Blinding of personnel (performance bias) 
 Patient outcome Unclear risk (PRIMARY) BLOOD PRESSURE MEASUREMENT ‐ Method of blinding not described but less likely to affect BP reading ‐ electronic measurement. (pg 174) "The methodology has been correct: a randomized, double‐blind trial"
Incomplete outcome data (attrition bias) 
 Adherence measure Unclear risk (PRIMARY) MEMS ‐ Usable sample size did not meet power calculations ‐ 200 versus 250 (80% of power calculation). Missing data uniform across groups ‐ 13 each.

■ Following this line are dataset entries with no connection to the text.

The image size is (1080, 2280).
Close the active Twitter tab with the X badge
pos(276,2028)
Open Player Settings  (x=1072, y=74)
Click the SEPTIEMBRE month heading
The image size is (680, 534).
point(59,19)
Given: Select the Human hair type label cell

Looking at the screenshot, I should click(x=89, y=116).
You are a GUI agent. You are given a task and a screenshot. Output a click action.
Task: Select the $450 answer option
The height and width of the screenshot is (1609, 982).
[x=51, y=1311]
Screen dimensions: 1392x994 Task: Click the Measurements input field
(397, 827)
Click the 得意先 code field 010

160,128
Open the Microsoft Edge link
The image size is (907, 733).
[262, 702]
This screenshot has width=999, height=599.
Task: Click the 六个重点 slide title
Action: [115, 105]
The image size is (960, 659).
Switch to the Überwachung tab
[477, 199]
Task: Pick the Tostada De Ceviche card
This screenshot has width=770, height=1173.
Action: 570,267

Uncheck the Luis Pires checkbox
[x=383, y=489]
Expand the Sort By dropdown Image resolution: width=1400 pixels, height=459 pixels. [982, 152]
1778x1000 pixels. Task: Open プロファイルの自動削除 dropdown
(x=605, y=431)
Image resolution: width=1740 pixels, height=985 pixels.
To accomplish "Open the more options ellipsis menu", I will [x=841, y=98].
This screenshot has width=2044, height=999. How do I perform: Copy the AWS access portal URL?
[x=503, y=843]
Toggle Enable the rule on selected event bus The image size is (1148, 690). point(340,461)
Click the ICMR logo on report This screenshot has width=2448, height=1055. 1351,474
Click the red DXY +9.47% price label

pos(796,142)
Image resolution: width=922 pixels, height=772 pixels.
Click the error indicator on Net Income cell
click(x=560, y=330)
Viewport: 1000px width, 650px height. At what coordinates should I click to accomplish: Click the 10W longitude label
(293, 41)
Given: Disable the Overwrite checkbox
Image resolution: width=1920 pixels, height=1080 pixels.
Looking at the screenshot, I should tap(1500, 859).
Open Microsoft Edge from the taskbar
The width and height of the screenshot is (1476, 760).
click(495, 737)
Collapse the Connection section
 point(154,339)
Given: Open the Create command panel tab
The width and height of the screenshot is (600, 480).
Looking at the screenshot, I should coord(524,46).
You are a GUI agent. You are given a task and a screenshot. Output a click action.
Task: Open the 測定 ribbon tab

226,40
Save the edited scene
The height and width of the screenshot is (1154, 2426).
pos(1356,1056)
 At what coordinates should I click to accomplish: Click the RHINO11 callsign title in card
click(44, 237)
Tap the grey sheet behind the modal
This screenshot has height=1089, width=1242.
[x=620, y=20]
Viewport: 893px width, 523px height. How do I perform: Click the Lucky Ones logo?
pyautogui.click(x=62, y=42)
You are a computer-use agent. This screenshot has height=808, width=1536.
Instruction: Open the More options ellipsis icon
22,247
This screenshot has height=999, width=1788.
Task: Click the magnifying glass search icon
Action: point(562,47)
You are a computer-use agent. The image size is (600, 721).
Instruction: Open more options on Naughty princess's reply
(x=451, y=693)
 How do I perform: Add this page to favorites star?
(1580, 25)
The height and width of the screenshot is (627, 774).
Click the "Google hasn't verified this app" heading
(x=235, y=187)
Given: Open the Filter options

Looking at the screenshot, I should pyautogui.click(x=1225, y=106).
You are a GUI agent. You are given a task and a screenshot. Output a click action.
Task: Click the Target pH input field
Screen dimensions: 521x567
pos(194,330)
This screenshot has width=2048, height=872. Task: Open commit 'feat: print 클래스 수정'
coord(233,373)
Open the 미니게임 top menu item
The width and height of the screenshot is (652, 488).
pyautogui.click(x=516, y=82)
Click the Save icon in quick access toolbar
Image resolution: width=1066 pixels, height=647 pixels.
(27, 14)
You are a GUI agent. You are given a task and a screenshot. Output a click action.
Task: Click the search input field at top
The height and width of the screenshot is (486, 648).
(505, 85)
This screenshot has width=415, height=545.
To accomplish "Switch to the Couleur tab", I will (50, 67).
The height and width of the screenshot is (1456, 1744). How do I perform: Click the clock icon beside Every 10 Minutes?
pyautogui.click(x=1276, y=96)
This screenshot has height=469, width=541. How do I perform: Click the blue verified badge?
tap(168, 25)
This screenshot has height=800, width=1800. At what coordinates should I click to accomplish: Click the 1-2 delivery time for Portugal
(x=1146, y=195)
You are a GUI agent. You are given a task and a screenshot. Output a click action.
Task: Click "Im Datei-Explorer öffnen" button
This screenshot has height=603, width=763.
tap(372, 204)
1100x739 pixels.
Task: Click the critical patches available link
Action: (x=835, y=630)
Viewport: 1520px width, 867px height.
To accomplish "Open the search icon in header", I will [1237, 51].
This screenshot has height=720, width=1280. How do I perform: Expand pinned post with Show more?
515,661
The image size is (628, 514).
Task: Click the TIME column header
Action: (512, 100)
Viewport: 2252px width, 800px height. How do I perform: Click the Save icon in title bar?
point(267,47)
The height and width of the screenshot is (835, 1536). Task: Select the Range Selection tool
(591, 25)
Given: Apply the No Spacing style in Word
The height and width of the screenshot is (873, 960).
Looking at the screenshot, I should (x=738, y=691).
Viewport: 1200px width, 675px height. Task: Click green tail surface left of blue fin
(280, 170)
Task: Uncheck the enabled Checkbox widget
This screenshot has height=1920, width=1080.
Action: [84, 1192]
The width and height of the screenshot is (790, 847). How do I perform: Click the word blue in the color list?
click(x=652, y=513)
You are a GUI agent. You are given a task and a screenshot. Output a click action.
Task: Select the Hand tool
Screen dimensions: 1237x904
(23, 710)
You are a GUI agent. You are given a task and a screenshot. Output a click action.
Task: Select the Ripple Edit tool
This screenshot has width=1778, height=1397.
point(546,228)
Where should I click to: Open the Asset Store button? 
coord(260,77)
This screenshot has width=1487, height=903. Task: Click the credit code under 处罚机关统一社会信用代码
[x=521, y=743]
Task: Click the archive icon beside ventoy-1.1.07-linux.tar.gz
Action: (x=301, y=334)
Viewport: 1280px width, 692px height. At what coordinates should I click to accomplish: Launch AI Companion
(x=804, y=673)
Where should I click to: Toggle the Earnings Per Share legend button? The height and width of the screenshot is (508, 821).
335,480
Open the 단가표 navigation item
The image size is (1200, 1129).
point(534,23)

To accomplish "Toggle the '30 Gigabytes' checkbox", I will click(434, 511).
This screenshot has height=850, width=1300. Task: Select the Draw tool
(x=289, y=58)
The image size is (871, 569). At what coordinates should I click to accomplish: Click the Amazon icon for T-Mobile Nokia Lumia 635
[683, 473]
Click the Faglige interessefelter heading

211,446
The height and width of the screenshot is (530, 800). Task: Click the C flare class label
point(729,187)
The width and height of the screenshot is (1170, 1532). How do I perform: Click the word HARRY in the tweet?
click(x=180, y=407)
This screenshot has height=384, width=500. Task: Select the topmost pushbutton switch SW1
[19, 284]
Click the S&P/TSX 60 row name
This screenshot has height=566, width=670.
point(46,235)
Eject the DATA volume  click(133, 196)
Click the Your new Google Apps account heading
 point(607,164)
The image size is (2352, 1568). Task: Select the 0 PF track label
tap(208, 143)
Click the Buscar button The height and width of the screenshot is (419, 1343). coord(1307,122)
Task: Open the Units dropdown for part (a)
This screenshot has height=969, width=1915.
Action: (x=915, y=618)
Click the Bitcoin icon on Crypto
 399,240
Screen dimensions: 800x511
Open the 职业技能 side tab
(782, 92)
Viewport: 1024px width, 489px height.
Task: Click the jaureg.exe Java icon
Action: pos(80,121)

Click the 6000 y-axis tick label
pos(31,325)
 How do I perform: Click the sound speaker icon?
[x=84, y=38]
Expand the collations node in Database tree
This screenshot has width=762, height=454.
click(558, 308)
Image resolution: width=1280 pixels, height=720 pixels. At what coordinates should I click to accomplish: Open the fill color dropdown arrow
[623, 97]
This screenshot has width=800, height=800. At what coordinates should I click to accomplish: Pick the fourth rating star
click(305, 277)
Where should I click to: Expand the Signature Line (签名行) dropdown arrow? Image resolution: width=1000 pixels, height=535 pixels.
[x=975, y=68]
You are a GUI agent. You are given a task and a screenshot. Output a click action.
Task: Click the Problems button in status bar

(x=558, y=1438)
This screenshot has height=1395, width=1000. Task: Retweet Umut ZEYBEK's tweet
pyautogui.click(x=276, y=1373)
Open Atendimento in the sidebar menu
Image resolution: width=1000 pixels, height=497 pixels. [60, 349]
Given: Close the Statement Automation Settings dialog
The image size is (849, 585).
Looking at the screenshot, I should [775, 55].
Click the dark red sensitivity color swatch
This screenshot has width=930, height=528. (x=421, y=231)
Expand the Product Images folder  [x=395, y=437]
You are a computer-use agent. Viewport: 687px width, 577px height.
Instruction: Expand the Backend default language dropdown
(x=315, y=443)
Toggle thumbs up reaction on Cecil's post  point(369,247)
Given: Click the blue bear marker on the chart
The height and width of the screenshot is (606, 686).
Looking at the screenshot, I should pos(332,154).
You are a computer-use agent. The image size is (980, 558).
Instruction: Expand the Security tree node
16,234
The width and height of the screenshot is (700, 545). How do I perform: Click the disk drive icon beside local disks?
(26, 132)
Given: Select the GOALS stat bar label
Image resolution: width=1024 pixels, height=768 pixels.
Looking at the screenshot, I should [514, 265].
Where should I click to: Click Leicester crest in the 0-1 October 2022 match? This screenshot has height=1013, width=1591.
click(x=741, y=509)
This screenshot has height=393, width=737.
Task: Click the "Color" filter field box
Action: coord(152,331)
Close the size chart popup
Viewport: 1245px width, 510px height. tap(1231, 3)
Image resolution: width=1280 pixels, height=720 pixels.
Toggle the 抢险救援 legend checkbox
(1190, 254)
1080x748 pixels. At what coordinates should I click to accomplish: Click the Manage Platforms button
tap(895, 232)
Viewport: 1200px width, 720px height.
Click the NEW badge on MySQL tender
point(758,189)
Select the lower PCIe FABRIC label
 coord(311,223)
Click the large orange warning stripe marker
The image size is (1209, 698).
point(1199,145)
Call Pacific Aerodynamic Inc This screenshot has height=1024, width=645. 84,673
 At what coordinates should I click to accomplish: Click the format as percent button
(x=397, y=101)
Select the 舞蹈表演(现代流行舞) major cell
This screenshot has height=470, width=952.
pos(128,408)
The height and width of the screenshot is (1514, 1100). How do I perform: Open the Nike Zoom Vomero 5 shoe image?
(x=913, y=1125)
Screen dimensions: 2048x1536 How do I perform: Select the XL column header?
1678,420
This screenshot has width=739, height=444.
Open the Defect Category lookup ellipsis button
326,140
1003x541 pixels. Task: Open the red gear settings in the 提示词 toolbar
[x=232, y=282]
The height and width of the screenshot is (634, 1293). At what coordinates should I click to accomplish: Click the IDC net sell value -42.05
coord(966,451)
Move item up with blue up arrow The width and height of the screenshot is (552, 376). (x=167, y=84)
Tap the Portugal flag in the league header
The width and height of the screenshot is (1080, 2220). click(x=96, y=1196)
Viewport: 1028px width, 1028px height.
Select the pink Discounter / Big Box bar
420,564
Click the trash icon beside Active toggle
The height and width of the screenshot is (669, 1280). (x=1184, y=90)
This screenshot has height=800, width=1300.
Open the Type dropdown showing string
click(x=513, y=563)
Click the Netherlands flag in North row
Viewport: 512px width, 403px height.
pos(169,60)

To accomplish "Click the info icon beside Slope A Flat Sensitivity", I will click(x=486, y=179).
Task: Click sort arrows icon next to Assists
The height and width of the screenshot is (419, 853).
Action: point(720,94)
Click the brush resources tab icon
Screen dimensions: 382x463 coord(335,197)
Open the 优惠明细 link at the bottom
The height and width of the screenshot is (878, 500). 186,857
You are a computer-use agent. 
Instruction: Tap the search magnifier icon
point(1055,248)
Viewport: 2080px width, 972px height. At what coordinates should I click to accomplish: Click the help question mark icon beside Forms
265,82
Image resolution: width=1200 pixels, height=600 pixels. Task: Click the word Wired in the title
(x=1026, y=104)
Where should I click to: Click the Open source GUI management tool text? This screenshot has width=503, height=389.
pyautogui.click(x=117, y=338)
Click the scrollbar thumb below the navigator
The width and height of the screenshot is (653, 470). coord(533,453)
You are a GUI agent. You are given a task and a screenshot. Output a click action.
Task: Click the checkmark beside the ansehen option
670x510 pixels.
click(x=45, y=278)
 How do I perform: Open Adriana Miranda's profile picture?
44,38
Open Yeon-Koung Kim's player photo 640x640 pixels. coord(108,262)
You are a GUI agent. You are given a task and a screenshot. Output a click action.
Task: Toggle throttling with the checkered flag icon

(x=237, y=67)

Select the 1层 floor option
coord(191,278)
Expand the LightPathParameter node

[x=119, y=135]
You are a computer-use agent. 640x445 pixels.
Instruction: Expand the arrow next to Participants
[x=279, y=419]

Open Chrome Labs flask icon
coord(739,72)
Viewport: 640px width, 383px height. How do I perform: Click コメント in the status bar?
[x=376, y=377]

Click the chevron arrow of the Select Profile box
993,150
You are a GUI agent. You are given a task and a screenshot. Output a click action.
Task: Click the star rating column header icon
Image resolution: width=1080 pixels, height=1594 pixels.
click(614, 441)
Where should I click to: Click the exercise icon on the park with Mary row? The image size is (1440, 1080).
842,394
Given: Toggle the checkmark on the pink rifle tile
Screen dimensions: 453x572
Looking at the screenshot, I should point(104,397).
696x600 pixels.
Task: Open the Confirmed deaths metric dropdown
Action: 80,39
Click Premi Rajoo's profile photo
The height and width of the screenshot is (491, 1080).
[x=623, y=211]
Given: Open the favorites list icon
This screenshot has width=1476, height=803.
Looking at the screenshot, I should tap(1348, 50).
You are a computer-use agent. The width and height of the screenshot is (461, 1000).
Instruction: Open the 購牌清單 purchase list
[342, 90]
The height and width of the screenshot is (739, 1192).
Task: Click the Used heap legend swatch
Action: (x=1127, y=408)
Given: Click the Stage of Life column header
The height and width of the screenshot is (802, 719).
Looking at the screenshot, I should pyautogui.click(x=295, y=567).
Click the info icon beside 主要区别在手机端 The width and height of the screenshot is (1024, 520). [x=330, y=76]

Statistically significant difference only in diastolic BP. Not sure whether the missing data and reduced sample size could have affected the result. (pg 171) "A total of 250 patients were included, with data being obtained from 226. Of these, compliance data were obtained in 200 subjects (88.49% of the sample), with 26 subjects withdrawing from the study, 13 from the GC and 13 from the IG (P ¼ NS). Four of these were as a result of adverse events, 10 because of travel or change of address, one because of the intention to become pregnant, one because of the detection of secondary AHT (CG), four did not attend the scheduled visits, and six withdrew as a result of the malfunctioning of the MEMS."
Incomplete outcome data (attrition bias) 
 Patient outcome Unclear risk (PRIMARY) BLOOD PRESSURE MEASUREMENT ‐ Usable sample size did not meet power calculations ‐ 200 versus 250 (80% of power calculation). Missing data uniform across groups ‐ 13 each. Statistically significant difference only in diastolic BP. Not sure whether the missing data and reduced sample size could have affected the result. (pg 171) "A total of 250 patients were included, with data being obtained from 226. Of these, compliance data were obtained in 200 subjects (88.49% of the sample), with 26 subjects withdrawing from the study, 13 from the GC and 13 from the IG (P ¼ NS). Four of these were as a result of adverse events, 10 because of travel or change of address, one because of the intention to become pregnant, one because of the detection of secondary AHT (CG), four did not attend the scheduled visits, and six withdrew as a result of the malfunctioning of the MEMS."